= Beginning of Section =

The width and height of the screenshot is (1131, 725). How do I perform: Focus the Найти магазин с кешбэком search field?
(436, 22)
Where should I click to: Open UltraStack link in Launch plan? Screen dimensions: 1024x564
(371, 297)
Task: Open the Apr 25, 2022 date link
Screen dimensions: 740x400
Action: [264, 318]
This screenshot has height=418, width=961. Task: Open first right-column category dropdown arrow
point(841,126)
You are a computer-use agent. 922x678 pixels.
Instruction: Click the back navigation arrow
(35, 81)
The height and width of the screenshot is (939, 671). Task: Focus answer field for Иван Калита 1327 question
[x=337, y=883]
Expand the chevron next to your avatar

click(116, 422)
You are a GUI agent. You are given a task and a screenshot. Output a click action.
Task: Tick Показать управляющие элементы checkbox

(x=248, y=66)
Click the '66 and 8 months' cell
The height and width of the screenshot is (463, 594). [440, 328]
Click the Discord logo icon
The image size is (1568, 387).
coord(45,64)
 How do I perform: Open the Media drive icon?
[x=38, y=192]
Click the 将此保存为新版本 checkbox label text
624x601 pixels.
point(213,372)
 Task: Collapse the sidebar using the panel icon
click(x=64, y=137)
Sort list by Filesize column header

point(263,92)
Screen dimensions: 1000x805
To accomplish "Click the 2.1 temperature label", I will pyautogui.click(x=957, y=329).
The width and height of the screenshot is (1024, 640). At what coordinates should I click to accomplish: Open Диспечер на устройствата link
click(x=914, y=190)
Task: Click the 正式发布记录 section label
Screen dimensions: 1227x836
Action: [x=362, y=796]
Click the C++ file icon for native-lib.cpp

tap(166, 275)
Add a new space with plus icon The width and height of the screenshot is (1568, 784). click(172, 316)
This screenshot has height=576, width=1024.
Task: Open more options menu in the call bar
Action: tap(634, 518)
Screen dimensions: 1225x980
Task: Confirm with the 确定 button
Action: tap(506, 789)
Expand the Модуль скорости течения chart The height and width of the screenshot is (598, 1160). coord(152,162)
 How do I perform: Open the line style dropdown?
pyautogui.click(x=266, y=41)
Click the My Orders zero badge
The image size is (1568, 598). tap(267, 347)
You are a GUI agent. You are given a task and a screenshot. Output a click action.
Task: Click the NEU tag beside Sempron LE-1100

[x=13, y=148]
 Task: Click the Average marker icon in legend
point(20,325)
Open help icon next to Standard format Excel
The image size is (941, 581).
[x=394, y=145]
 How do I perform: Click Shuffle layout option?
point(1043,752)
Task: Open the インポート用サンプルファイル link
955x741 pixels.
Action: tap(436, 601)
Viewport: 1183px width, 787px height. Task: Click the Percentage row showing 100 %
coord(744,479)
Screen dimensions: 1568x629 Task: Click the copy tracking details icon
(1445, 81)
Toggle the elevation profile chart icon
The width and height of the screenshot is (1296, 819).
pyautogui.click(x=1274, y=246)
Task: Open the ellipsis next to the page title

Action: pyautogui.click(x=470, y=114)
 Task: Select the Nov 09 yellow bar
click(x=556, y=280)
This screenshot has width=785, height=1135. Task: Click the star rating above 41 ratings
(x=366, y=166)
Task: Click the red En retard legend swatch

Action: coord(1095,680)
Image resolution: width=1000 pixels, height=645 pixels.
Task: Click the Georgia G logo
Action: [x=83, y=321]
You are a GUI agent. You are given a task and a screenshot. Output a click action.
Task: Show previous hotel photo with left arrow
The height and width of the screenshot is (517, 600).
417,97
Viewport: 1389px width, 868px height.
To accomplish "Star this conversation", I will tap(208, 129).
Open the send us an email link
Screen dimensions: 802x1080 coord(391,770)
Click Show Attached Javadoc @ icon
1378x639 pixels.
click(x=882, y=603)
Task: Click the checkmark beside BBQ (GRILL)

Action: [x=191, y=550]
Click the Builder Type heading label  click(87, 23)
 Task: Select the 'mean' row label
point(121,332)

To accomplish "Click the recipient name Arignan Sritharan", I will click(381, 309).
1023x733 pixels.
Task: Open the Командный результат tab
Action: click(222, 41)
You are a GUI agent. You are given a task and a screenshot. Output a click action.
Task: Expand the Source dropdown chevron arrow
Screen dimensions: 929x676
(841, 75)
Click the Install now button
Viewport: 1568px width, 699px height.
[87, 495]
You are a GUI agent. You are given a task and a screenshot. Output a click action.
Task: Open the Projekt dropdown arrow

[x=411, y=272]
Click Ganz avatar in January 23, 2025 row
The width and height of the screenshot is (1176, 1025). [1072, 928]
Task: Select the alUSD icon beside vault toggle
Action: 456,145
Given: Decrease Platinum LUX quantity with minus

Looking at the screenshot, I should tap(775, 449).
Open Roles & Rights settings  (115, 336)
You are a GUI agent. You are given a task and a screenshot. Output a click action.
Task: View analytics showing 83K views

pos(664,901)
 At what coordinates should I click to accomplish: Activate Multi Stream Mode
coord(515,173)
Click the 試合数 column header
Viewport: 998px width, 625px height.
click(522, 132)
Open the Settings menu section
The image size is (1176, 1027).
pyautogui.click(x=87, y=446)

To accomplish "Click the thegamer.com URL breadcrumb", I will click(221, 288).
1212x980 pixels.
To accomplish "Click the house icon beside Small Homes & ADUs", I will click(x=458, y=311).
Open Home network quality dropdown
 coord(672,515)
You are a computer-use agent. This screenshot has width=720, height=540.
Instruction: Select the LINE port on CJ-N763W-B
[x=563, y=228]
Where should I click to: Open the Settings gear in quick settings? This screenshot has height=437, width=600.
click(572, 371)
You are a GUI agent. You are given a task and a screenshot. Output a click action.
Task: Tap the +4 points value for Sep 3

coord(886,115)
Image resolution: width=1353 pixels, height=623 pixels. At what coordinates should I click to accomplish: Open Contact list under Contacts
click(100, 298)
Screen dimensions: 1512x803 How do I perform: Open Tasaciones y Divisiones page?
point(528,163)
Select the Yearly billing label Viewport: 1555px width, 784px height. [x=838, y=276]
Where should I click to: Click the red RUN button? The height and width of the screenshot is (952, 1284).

= End of Section =

Instructions for the task:
Set down nothing but the lines from the one with "Image resolution: width=1353" through the end of the records, keeping each line exactly as written and including both ends.

Solution to this problem:
Image resolution: width=1353 pixels, height=623 pixels. At what coordinates should I click to accomplish: Open Contact list under Contacts
click(100, 298)
Screen dimensions: 1512x803 How do I perform: Open Tasaciones y Divisiones page?
point(528,163)
Select the Yearly billing label Viewport: 1555px width, 784px height. [x=838, y=276]
Where should I click to: Click the red RUN button? The height and width of the screenshot is (952, 1284).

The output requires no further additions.